Your goal: Check every line below for the word "progress" and copy the ones that have it.

***** Records for the task

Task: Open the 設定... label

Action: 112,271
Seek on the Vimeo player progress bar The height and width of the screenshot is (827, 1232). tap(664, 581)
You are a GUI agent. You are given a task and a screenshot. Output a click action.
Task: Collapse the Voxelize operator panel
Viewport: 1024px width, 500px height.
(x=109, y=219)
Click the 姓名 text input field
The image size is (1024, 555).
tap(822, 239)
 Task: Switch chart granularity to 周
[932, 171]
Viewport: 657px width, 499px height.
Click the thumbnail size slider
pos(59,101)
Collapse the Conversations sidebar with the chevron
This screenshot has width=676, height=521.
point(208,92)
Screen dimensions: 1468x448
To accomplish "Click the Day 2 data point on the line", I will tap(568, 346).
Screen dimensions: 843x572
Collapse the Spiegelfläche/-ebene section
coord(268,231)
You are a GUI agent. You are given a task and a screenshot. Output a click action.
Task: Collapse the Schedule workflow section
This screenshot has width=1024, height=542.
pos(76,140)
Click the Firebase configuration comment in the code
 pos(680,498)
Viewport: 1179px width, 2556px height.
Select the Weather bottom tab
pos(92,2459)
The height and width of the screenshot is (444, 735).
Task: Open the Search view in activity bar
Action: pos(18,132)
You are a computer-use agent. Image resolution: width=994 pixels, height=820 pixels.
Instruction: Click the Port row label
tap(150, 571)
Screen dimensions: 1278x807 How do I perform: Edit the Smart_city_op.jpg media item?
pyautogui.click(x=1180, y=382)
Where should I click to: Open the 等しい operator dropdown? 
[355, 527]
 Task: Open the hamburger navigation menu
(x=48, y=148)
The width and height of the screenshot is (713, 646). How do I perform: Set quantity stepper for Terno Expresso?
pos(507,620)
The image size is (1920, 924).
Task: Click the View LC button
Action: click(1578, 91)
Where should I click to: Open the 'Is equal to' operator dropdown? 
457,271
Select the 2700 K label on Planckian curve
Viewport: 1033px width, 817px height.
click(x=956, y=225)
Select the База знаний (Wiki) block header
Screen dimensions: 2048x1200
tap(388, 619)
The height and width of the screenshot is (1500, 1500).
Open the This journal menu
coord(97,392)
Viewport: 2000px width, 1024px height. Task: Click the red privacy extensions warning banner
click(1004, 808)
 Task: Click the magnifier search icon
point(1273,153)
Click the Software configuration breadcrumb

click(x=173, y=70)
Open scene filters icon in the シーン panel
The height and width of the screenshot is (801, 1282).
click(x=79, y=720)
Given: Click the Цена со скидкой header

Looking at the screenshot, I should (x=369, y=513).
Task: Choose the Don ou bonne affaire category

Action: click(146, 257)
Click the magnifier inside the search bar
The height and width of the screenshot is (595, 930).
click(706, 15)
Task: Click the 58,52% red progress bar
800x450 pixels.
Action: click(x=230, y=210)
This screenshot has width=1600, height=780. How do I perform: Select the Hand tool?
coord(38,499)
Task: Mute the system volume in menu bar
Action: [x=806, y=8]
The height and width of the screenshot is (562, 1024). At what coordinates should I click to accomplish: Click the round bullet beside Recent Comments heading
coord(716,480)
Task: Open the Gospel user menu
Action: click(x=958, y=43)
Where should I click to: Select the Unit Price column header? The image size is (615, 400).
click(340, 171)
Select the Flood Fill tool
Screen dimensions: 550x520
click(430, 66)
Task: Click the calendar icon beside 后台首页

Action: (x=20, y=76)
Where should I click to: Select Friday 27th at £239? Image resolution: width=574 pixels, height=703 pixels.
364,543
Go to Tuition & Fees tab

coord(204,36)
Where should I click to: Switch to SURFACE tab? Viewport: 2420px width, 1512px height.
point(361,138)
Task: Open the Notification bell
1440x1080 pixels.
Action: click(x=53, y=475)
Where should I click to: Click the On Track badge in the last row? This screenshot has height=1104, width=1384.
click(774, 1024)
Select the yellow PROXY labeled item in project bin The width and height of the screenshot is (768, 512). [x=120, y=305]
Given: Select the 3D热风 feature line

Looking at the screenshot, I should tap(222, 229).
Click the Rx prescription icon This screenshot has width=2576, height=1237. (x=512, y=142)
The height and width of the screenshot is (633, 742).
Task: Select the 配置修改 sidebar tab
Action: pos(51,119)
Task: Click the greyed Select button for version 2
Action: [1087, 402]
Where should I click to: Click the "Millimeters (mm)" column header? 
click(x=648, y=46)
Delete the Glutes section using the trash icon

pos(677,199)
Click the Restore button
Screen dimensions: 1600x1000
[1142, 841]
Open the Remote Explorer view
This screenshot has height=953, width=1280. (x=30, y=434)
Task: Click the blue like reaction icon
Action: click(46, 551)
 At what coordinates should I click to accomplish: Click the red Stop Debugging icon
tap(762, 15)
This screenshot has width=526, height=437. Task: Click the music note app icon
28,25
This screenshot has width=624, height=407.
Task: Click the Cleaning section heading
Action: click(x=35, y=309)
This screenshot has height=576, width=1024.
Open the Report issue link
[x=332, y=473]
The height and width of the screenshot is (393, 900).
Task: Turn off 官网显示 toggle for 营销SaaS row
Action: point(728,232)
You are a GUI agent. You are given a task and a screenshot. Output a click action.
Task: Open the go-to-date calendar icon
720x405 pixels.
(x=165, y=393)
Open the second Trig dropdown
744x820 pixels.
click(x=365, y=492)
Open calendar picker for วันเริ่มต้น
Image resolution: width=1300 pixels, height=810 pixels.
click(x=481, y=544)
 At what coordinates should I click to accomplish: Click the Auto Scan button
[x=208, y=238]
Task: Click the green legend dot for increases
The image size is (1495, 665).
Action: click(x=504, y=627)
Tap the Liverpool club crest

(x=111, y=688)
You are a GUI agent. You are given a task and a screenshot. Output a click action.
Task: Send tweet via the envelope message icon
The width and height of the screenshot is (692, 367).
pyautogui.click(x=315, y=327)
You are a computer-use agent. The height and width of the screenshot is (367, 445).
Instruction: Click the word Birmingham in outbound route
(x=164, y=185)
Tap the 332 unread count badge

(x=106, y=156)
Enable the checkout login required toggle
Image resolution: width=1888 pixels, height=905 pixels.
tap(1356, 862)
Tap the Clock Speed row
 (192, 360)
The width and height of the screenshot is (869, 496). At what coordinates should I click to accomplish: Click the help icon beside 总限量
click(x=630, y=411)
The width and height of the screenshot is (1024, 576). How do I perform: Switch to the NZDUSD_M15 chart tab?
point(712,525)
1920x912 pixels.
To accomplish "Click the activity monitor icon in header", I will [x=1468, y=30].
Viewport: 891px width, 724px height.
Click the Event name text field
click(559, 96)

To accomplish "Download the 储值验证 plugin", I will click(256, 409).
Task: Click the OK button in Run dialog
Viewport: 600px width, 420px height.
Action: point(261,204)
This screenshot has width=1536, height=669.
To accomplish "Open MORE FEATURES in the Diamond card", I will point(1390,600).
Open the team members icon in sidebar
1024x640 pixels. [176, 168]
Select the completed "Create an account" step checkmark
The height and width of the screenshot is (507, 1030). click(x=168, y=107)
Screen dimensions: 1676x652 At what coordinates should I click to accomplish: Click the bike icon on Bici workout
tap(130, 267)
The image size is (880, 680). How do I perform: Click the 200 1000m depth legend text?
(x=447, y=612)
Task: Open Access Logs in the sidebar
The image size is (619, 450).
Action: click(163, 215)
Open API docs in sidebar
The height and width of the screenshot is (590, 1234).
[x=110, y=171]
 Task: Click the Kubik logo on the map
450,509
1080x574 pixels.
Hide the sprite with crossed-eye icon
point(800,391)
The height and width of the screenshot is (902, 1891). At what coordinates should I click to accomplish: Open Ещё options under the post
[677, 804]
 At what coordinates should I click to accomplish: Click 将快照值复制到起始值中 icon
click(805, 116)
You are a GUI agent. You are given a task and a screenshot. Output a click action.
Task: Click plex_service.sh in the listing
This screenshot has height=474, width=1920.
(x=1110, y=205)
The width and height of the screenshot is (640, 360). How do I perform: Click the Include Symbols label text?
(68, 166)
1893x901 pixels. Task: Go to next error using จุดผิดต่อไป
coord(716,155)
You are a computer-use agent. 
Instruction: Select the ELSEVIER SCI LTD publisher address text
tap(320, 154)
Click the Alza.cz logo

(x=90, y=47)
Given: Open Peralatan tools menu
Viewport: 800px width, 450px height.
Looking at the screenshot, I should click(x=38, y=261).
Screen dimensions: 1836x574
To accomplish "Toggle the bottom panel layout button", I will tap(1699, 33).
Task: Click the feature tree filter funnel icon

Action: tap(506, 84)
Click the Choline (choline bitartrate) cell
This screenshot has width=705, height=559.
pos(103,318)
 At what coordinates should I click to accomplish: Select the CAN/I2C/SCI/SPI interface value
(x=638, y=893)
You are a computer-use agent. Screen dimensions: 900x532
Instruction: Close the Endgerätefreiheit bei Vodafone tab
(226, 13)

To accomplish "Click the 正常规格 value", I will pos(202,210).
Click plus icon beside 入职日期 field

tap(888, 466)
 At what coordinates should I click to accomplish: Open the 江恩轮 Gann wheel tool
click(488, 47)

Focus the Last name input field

**********

Output:
Seek on the Vimeo player progress bar The height and width of the screenshot is (827, 1232). tap(664, 581)
Task: Click the 58,52% red progress bar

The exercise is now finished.